┌────────

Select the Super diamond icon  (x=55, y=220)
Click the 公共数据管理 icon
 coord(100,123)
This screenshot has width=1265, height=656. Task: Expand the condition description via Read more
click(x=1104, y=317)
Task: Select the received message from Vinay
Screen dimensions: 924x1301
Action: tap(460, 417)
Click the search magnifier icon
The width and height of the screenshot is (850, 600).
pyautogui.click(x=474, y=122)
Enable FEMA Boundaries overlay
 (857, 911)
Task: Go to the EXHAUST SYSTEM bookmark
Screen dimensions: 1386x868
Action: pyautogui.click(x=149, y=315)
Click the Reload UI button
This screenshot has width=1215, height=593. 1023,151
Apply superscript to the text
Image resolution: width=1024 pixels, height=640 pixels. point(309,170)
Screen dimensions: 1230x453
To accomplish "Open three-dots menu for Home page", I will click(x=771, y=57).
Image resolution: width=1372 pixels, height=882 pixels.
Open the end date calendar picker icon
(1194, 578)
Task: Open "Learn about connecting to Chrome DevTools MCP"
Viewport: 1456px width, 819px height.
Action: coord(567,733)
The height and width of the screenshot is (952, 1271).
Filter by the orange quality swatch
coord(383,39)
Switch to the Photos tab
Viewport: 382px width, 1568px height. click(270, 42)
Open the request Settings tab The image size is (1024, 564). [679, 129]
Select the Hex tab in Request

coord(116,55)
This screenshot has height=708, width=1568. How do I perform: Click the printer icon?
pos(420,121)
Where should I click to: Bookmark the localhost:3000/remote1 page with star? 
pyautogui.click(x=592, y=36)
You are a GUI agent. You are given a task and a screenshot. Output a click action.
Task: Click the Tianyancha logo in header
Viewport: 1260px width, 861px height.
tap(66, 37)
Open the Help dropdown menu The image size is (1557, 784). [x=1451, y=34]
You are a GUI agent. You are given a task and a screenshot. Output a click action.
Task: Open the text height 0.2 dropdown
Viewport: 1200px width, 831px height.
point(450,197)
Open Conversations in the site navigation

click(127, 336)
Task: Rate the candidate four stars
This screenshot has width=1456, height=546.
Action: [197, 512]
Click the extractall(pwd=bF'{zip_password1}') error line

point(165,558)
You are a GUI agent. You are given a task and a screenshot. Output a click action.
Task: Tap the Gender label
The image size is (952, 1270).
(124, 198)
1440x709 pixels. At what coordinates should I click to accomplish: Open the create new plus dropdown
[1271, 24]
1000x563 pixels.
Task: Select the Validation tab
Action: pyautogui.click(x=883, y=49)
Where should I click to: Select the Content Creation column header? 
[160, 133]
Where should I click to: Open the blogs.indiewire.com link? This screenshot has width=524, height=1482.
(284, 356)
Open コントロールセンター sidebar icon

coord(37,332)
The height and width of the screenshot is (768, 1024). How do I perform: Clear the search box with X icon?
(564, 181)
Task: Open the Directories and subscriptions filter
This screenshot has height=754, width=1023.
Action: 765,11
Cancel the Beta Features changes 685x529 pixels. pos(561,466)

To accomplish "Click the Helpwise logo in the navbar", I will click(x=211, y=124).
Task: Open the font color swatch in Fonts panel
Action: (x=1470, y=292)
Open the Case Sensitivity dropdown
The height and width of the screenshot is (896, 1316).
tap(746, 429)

└────────

[TASK TO CARRY OUT]:
State the number of lines in the records that include "menu", and write nothing else.

[SOLUTION TO THE PROBLEM]:
2